We are all immediately attracted to a story where it looks like there is a clear hero and a clear loser, someone who gets it and someone who doesn’t. There are plenty of great gospel stories that fit into that pattern, starting with the story of the good Samaritan we heard last week coming to the aid of the stranger at the side of the road. That wouldn’t be as good a story if we didn’t first see the priest and the levite walk right by not noticing and not caring, and then the Samaritan, the only one whose eyes and heart are actually open.
It’s very tempting to see today’s gospel in that same category of story, one sister who gets it, and one who doesn’t. Bad Martha, too distracted by work, and resentful about it too, contrasted with good Mary, seated quietly at the feet of Jesus learning from him. Don’t be like Martha, we conclude, don’t be that person who is so distracted by duties and projects that they can’t focus on what they really need to see and hear. But before we decide that is the message, let’s remember something about this home that Jesus finds himself in.

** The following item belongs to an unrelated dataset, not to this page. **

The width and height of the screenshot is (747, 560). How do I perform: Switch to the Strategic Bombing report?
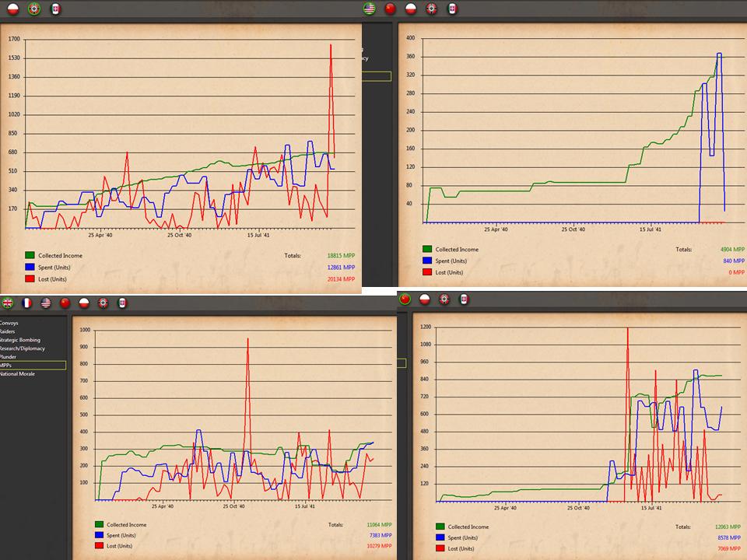pyautogui.click(x=20, y=340)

Because this wasn’t just any home. One thing that I have become aware of these past few years is that Martha and Mary are not just cardboard characters in a story. This home of theirs was a place where Jesus was deeply loved, and he loved the people in it just as much. Remember that this is the same family whose brother Lazarus was a man Jesus also loved, the one Jesus brought back from the dead. For some reason even in his wandering life Jesus kept returning to this home, he sought them out, this was the place he wanted to be close to even as his life approached its end. He must have gotten something from their home and their personalities, he needed their support and love, it was a place where he could be welcomed and perhaps even felt safe.
So what we learn from this family of two sisters and a brother, as if we needed to have it pointed out to us, is that Jesus didn’t and doesn’t just love people in general in some kind of generic way, in his life he loved individual people. He came to see this family just to be with them, he cared what happened to them, he missed them when they weren’t there, he mourned with them and celebrated with them, they could and did express their anger and their loss to him. He was present to them as not just a teacher and a rabbi, but a friend.
So what can we learn about these people Jesus loved? This is clearly not a story that is trying to tell us all not to rush about providing hospitality. Jesus couldn’t have lived without hospitality, and Christians are supposed to be in the hospitality business. It’s also not to tell us that the contemplative life is where it’s really at, that’s the best way to be a real Christian. But this gospel is about how we welcome Christ, and what it means to have a relationship with him. And what that looks like is what we see in this gospel, it involves being attentive to the fact that he is there, listening and noticing what happens when he speaks, expecting him to be present. It means accepting his love for us, experiencing his love and acceptance of us as the individuals we are. He loved busy and slightly frazzled Martha just as much as Mary who today took time to sit at his feet.
So in the end, what is this one thing necessary that Jesus refers to in this gospel? The gospel today seems to be saying that attention to the presence of Jesus is that one thing. We don’t earn it; he comes and knocks on our door, and somehow in his words and his presence we realize one day that we are loved simply for who we are. But it is up to us to notice, to stop whatever takes us away from it, to see the visitor who is right in front of us. Christ is our visitor, but he also comes through others. Abraham in the first reading entertained angels without knowing it, and that too is what we believe happens, that in the lives of strangers or friends, neighbors or refugees, none of whom look like Christ — in those people too Christ is present, inviting us to stop, and see, and understand.
Today the question is, are we people who feel we have access to this relationship with a God who visits us and keeps visiting us? It’s true that it’s hard to sustain our awareness of a relationship like that in a world where we so often feel put down and abandoned and alone, where we lose hope in God’s presence for all sorts of reasons. Anger distracts us, or we retreat from a world that seems so difficult. And yet God still desires to come to the people he called the salt of the earth and the light of the world, meaning us. The living Christ is available to us, we talk with him and hear his words, and he is present in our lives not just in our inner lives but through the real tangible people we often find it so easy to turn away from.
So you might hear today’s gospel and see yourself as the busy and overwhelmed sister or the quiet and attentive one. But either one can see the visitor, and hear the message, and recognize the guest, and embrace the stranger and the friend. The one thing necessary is to have your eyes open for how Christ is with you. It’s not as hard as we sometimes make it out. After all, you are waiting for someone who has been with you all along.